I have been using DADA2 with the Silva and PR2 databases. Both have a training set of data that can be used to assign taxonomy with assignTaxonomy command.
taxa <- assignTaxonomy(seqtab.nochim, "silva_nr_v132_train_set.fa.gz")
I wish to use the EukRibo database (https://zenodo.org/records/6896896) but unfortunately the formatting is not the same.
For example, in Silva the formatting of the species assignement file and training file are:
Training file show taxonomical ranks and sequence:
zcat silva_nr_v132_train_set.fa.gz | head -3
>Bacteria;Proteobacteria;Gammaproteobacteria;Enterobacteriales;Enterobacteriaceae;Candidatus_Regiella;
TTGAACGCTGGCGGCAGGCCTAACACATGCAAGTCGAGCG
Species alignment file show ID Genus Species:
zcat silva_species_assignment_v132.fa.gz | head -3
>AC201869.46386.47908 Regiella insecticola
AGAGTTTGATCATGGCTCAGATTGAACGCTGGCGGCAGGCCTAACACATGCAAGTCGAGCGGCAGCGGGGAGTAGCTTGCTACTCTGC
However, in EukRibo the fomatting of the full sequences file is:
zcat 46346_EukRibo-02_full_seqs_2022-07-22.fas.gz | head -3
>AB000271 Eukaryota|Diaphoretickes|Sar|Alveolata|Myzozoa|AC-clade|Apicomplexa|CM-group|coccidiomorphea|hematozoans|HP-clade|Piroplasmorida|Theileridae|g:Theileria|Theileria+sergenti
AACCTGGTTGATCCTGCCAGTAGTCATATGCTTGTCTTAAAGATTAAGCCATGCATGTCT
Which seem to be ID and taxonomical rank with different formatting.
Has anyone used EukRibo with DADA2? Is there any way to convert this database for DADA2?
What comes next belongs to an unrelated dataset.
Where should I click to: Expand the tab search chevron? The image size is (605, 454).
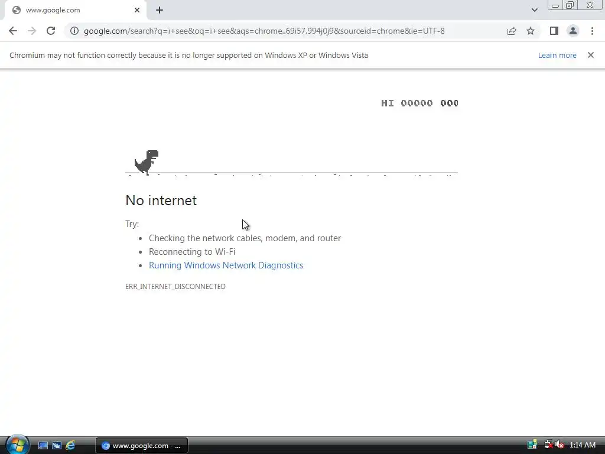coord(534,10)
So using this, you were able to assign taxonomy to sequences using the reformatted eukribo database? I'm looking to do the same thing but have little experience in this area
It did work, but the results showed mismatched taxonomic ranks (as shown above), and the species were not matching at all what we were expecting. So I personally gave up analysis with EukRibo and use PR2 for Eukaryotes identification.